Overall, Xi’s speech amplifies rather than redirects China’s AI safety posture, reiterating existing priorities under a stronger spotlight.
KEVIN NEVILLE
Writer and Researcher
China’s AI development is often framed as an exceptional or uniquely concerning phenomenon. This risks overlooking the broader forces shaping these policy decisions.
China’s investments in AI, data infrastructure, and automation are best understood as part of a global pattern: Governments and industries worldwide are responding to intensifying economic volatility, shifting geopolitical alignments, environmental stresses, and evolving technology landscapes. These challenges are not unique to China; they are features of a rapidly changing international environment that all major actors must navigate.
The Politburo’s second AI-focused study session reflects this dynamic.
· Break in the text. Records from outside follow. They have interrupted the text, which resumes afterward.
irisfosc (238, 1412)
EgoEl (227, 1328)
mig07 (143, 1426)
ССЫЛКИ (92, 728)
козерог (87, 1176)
Echoing goals set out in the 2017 New Generation AI Development Plan—innovation leadership, ethical governance, and international cooperation—Xi Jinping’s recent remarks signal sharpened urgency. References to "grasping the initiative," "controllability," and "self-reliance" reflect pressures mounting across the system: US-led semiconductor controls, the need for breakthroughs in foundational software and hardware, and growing awareness (if not expectation) of techno-fragmentation.
China’s framing of AI as an "international public good" fits broader diplomatic efforts, but the intensified focus on internal capacity building reveals deeper structural concerns. This is not merely about competition; it is about managing exposure to systemic risks—geopolitical, technological, and environmental—that no major actor can fully escape.
In this light, China's AI strategy mirrors broader international efforts to secure resilience in an increasingly unstable world. More durable insights may arise from understanding these dynamics beyond a narrow lens of anomalous rivalry.
EDITOR'S NOTES
[1] 新型举国体制 – Translated by CSET as "new structure for leveraging national capabilities" and elsewhere as "new whole state system." See e.g. Zhang, L., & Lan, T. (2022). The new whole state system: Reinventing the Chinese state to promote innovation. Environment and Planning A, 55(1), 201-221. https://doi.org/10.1177/0308518X221088294
[2] DigiChina generally translates the 自主 in 自主可控 as independent or indigenous. The clear meaning is independent of problematic foreign dependencies or interference.
[2] 安全、可靠、可控。– The word “safe” 安全 here can also be translated as “secure”. In 2018, DigiChina translated the phrase as “secure, reliable, and controllable.” The appropriate English translation of the term is challenging, rarely perfect, and varies by context.